• [SELECTED EXTRACT]:

Of Pressure Cookers and Black Radish French Fries: How to Keep it Local in the Wintertime

By Adam Brock

With a million farmer’s markets, CSAs, and green restaurants starting up in the New York area, it’s getting easier and easier to eat locally – that is, between April and November. But what about during the dark, cold days of winter? Without all those local peaches and basil, it might seem like time to turn to Chile and California, but in fact there’s an abundance of great local food even in January – it just requires a different approach. I asked a bunch of my locavore pals how they dealt with the challenge, and was amazed with the feast of solutions they presented.

First up are some tips from Annie Myers of Thoughts On The Table:

  • If you eat meat (smartly, of course) there’s plenty of it this time of year. Check out: 3-Corner Field Farm (Karen sells at the Union Square Greenmarket) and DiPaolo Turkey (also at Union Square, and several other greenmarkets).

• [REQUIRED TASKS]:
A – Write out the article on eating locally in winter word for word, everything from "With a million" down to "solutions they presented.".
B – Answer these questions using the article on eating locally in winter:
(i) Who is named as the author?
(ii) Between which two months does it say eating locally is getting easier?
(iii) Which farm is said to sell at the Union Square Greenmarket and several other greenmarkets?
The material after this point is separate from the article on eating locally in winter.

• [DATASET EXTRACT]:

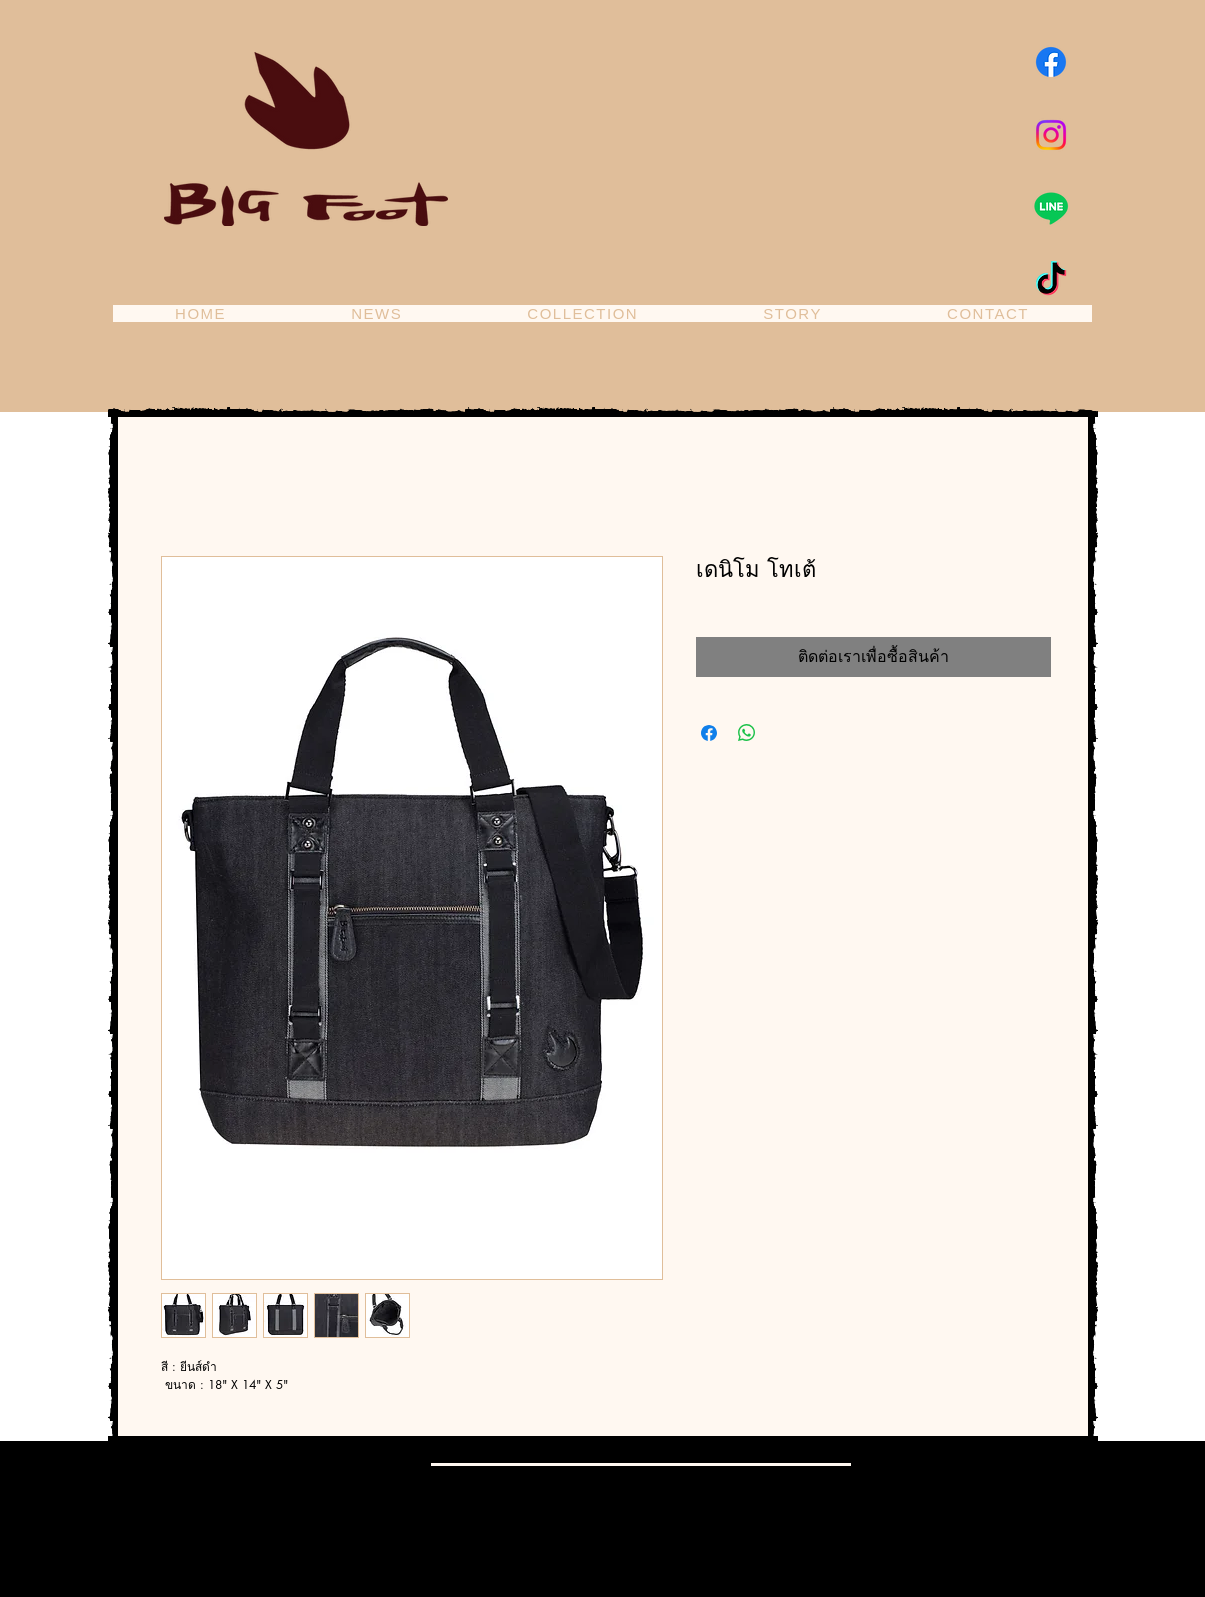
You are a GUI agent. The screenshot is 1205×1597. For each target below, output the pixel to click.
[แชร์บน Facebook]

• [EXERCISE ANSWERS]:
A –
With a million farmer’s markets, CSAs, and green restaurants starting up in the New York area, it’s getting easier and easier to eat locally – that is, between April and November. But what about during the dark, cold days of winter? Without all those local peaches and basil, it might seem like time to turn to Chile and California, but in fact there’s an abundance of great local food even in January – it just requires a different approach. I asked a bunch of my locavore pals how they dealt with the challenge, and was amazed with the feast of solutions they presented.

B –
(i) Adam Brock
(ii) April and November
(iii) DiPaolo Turkey